1. Response to case report; cephalad migration of externally powered spinal cord stimulator.

    Sirs, As a neuromodulator and instructor with extensive (30 year) experience with both "wired " and "wireless " systems, I feel compelled to repond to the conclusions of the cited case report.

    While the authors mention lead migration as an known complication of spinal cord stimulation, it is useful to consider that Cameron (1) cited 361 lead migration events in 2753 patients , a 13.2% incidence. Anderson (2) , in his report of spinal cord stimulation for angina pectoris, found lead migration to be the most frequent complication requiring reoperation (23%), an incidence verified by North. This is not the first case report of cephalad lead migration, although less common than caudal migration. McGreevy and colleagues (3) at Johns Hopkins reported a case of cephalad lead migration from T9 vertebral segment to T1 two weeks postoperatively. The Titan (Medtronic) anchor was sutured to lumbosacral fascia with a strain relief loop (SRL). An additional SRL was placed beneath the implanted IPG. This issue is not confined to percutaneous cylindrical leads, as significant cephalad paddle -lead migration has also been reported (4).

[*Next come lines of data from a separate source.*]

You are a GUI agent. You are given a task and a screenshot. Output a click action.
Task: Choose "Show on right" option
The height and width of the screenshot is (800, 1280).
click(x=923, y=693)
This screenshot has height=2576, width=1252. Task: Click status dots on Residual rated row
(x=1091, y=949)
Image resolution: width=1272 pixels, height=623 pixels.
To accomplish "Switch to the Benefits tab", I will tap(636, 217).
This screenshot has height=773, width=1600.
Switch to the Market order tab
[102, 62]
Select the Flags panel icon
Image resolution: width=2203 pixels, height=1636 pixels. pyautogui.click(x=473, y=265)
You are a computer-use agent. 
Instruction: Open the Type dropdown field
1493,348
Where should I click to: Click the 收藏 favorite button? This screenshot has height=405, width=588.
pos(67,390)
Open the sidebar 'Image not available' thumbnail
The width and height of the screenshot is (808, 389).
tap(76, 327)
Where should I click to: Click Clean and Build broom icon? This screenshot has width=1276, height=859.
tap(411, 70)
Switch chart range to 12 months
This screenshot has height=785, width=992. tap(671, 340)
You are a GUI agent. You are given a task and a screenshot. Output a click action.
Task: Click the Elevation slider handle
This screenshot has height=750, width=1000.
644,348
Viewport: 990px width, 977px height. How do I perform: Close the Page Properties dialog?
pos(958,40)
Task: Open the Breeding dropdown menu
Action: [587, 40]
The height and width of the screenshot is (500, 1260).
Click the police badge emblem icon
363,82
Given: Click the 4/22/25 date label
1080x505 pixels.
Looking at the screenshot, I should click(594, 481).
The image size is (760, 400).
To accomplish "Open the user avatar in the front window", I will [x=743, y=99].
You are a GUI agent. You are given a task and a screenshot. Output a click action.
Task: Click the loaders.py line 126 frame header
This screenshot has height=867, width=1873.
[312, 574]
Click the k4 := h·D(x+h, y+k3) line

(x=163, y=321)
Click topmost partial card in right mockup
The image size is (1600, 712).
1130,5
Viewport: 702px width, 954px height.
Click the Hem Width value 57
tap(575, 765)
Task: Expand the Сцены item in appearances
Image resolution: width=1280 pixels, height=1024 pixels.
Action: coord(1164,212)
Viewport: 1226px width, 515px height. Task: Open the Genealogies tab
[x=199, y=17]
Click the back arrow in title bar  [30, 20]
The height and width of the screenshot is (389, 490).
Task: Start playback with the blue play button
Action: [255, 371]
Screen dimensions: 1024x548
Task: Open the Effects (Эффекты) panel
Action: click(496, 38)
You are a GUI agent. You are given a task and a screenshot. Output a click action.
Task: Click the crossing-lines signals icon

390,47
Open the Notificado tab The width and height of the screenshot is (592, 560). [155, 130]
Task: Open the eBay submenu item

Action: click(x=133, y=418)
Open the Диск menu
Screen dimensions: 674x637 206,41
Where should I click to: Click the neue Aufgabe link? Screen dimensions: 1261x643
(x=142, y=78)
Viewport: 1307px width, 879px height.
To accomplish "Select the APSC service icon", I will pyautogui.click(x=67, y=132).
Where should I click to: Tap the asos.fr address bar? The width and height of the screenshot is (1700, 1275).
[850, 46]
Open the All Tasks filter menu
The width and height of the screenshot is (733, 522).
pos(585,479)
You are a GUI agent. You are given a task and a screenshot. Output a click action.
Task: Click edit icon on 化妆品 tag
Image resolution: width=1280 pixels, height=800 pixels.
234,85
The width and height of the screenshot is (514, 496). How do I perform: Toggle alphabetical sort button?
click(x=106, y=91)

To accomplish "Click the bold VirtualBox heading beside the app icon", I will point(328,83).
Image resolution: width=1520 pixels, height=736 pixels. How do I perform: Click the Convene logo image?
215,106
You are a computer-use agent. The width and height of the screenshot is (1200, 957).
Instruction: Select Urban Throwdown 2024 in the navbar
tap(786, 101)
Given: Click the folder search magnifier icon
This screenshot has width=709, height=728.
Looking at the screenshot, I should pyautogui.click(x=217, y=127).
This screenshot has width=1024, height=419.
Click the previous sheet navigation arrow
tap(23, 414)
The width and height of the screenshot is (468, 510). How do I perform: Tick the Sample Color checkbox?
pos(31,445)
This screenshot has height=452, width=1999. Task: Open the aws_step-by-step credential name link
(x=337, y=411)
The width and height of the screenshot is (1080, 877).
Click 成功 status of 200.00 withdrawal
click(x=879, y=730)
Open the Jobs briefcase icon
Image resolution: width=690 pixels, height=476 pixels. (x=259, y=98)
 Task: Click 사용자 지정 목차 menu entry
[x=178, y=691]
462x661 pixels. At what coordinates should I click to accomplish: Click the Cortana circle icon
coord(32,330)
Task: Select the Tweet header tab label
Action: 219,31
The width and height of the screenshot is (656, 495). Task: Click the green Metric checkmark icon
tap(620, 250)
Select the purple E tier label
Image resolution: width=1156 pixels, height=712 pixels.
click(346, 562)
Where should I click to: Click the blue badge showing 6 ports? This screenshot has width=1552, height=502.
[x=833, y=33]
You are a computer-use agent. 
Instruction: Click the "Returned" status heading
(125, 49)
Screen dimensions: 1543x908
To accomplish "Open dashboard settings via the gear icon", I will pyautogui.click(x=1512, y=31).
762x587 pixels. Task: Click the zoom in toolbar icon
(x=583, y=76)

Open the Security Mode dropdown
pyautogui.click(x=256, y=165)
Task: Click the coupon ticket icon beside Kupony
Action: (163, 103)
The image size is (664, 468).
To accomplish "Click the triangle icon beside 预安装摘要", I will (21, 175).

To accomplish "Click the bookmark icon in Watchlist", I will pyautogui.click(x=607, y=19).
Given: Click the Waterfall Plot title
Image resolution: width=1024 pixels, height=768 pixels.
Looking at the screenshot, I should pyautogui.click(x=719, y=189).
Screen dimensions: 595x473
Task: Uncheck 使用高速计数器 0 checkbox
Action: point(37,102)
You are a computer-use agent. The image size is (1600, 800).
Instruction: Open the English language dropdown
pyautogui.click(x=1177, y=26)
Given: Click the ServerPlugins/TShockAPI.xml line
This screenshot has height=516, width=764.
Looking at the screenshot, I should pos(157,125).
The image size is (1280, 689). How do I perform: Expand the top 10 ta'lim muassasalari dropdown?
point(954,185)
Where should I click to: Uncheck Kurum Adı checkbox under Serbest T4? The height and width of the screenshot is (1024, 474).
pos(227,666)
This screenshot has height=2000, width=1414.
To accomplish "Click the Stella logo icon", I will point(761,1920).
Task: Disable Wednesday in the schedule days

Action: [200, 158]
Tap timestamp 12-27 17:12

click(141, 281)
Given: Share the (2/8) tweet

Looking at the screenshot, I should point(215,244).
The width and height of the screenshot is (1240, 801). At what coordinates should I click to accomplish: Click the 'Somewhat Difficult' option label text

    A multitude of published research has confirmed that spinal cord stimulation is indeed a safe procedure (5). The author performing the procedure (MF) states that "this was the implanters first experience with this (wireless) device". I can personally attest that implanting the StimWave system is distinctly different in many respects, than competing "wired " systems. When teaching physicians , I continually stress these differences. The manufacturer recommends anchoring either with traditional sleeve anchors, or their proprietary Sandshark anchor. In addition, a knot is to be tied in the lead distal to the last mark . A separate subcutaneous incision (0.5cm) is made to secure the distal lead tip to the subcutaneous fascia. There is no indication that the author followed these recommended techniques. The authors also relate " challenges with connectivity and aberrant programming". I was informed personally that the StimWave engineer was able to obtain connectivity and paresthesia mapping at the non-migrated lead, hoever the patient expressed a preference for the "wired " system rather than the "wireless" external system. I concur with the authors recommendations for locking anchors and silicone elastomer adhesives. . I strongly disagree with the assertions made that this case "demands more research into the safety of externally powered devices". I have successfully implanted this system for three years ,without any lead migration, as have countless physicians worldwide. ]The proper conclusion of this report should be that this new wireless spinal cord stimulator system is distinctly different than previous wired systems, requiring proper triaining, strict adherence to recommended operative techniques and implanter experience. It is unfortunate that the authors first case utilizing this system was unsuccessful, however , their contention that these systems are unsafe is completely unfounded.

    Sincerely, George J.Arcos D.O.,FAOCA

    1) Safety and efficacy of spinal cord stimulation for the treatment of chronic pain; A 20-year review. Cameron,T J Neurosurg (Spine3) 100:254-267 2004 2) Anderson C Complications in spinal cord stimulation for the treatment of angina pectoris. Acta Cardiologica 52:35-39 1995 3)McGreevy K, WilliamsKA,Christo PJ Cephalad lead migration following spinal cord stimulator implantation Pain Physician 2012 Jan-Feb; 15(1): E 79-87 4) DiSanto S, Ravera E Significant cephalad laddle lead migration after lumbar spinal cord stimulator implant. Neuromodulation 2014 Jun ;17 (4): 385 5) Bendersky D, Yampolsky C Is Spinal cord stimulation safe? World Neurosurg 2014 Dec; 82(6): 1359-68.

    Conflict of Interest:

    No stock or investment ownership. Senior Consultant for BSC and StimWave.